Chapters 5 through 8 are devoted to semantic formalisms that can be classified as operational semantics. Chapter 5 introduces the lambda calculus by describing its syntax and the evaluation of lambda expressions by reduction rules. Metacircular interpreters are consider in Chapter 6, which introduces the self-definition of programming languages.
Chapter 7 describes the translation of Wren into assembly language defined by an attribute grammar that constructs the target code as a program is parsed. Two well-known operational formalisms are treated in Chapter 8: the SECD machine, an abstract machine for evaluating the lambda calculus and structural operational semantics, an operational methodology for describing the semantics of programming languages in term of logical rules of inference. We use this technique to specity the semantics of Wren formally.
The last five chapters present three traditional methods of formally defining the semantics of programming languages and one recently proposed technique. Denotational semantics, one of the most complete and useful methods of specifying a programming language, is covered in Chapter 9. Specifications of several languages are provided, including a calculator language, Wren, Pelican, and Gull, a language whose semantics requires continuation semantics. Chapter 10 deals with the mathematical foundations of denotational semantics in domain theory by describing the data structures employed by denotational definitions. Chapter 10 also includes a justification for recursive definitions via fixed-point semantics.
Axiomatic semantics, dealt with in Chapter 11, has become an important component of software development by means of proofs of correctness for algorithms. The approach here presents axiomatic specifications of Wren and Pelican, but the primary examples involve proofs of correctness and termination. Chapter 12 investigates the algebraic of abstract data types and uses these formalisms to specify the context constraints and the semantics of Wren. Algebraic semantics also provides an explanation of abstract syntax. Chapter 13 introduces a specification method, action semantics, that has been proposed recently in response to the criticisms of the difficulty of using formal methods. Action semantics resembles denotational semantics but can be viewed in terms of operational behavior without sacrificing mathematical rigor. We use it to specify the semantics of the calculator language, Wren, and Pelican. The text concludes with two short appendices introducing the basics of programming in Prolog and Scheme, which is used in Chapter 6.
A unique feature of this text is the laboratory component.

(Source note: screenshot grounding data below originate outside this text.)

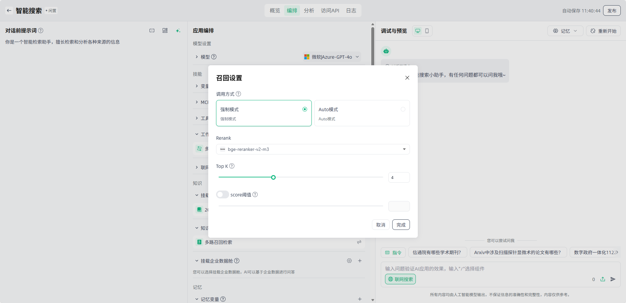
Task: Select the 强制模式 radio option
Action: 305,109
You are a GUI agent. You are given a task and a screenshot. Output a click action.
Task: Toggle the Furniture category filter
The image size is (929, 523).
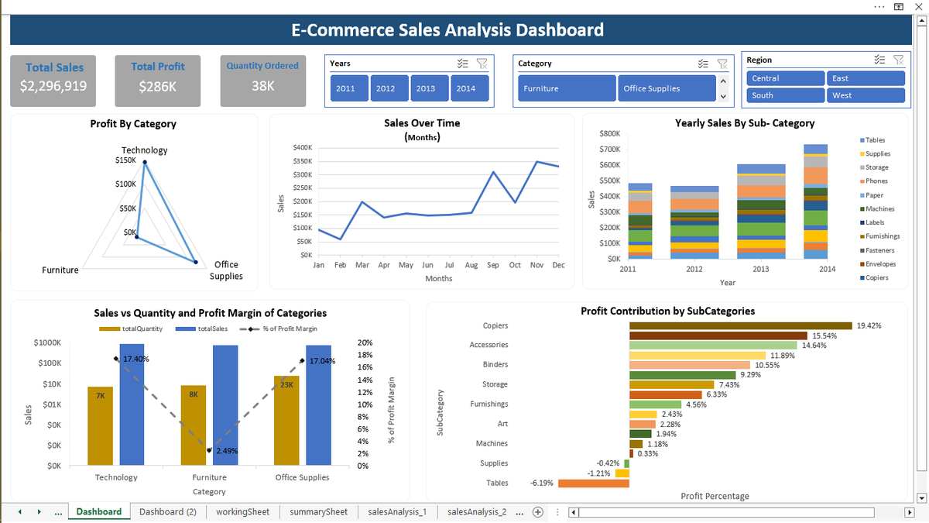[566, 88]
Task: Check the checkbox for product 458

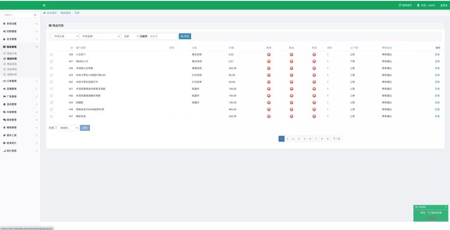Action: (x=52, y=55)
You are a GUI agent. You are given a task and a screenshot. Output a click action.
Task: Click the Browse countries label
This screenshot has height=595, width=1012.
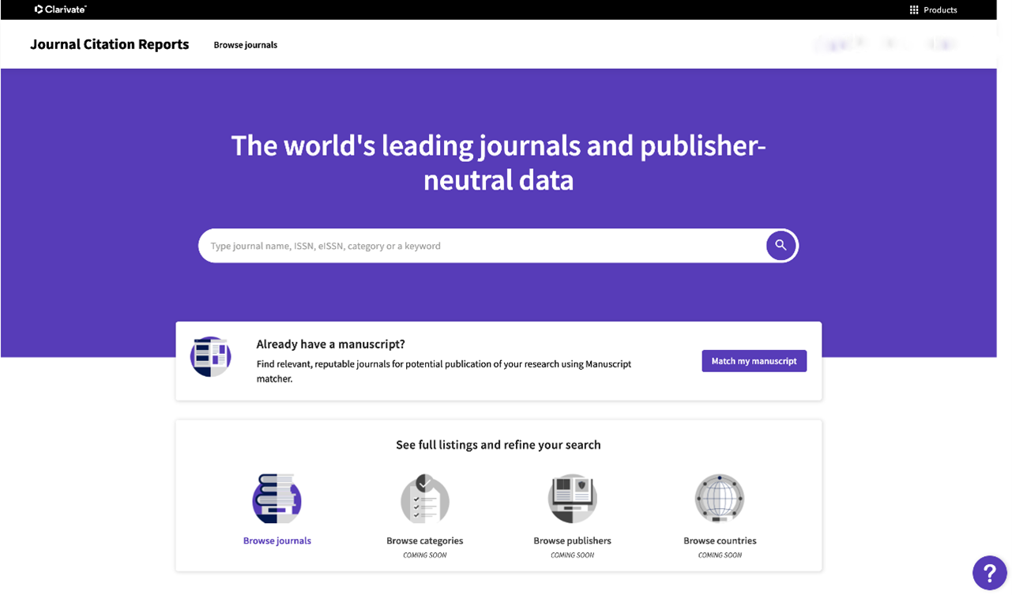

Running throughout the text is a series of exercises and examples that involve implementing syntactic and semantic specifications on real systems. We have chosen Prolog as the primary vehicle for these implementations for several reasons:
An appendix covering the basics of Prolog is provided for students unfamiliar with logic programming.
Our experience has shown that the laboratory practice greatly enhances the learning experience. The only way to master formal methods of language definition is to practice writing and reading language specifications. We involve students in the implementation of general tools that can be applied to a variety of examples and that provide increased motivation and feedback to the students. Submitting specifications to a prototyping system can uncover oversights and subtleties that are not apparent to a casual reader. As authors, we have frequently used these laboratory approaches to help debug our formal specifications!
Laboratory materials found in this textbook are available on the Internet via anonymous ftp from ftp.cs.uiowa.edu in the subdirectory pub/slonnegr.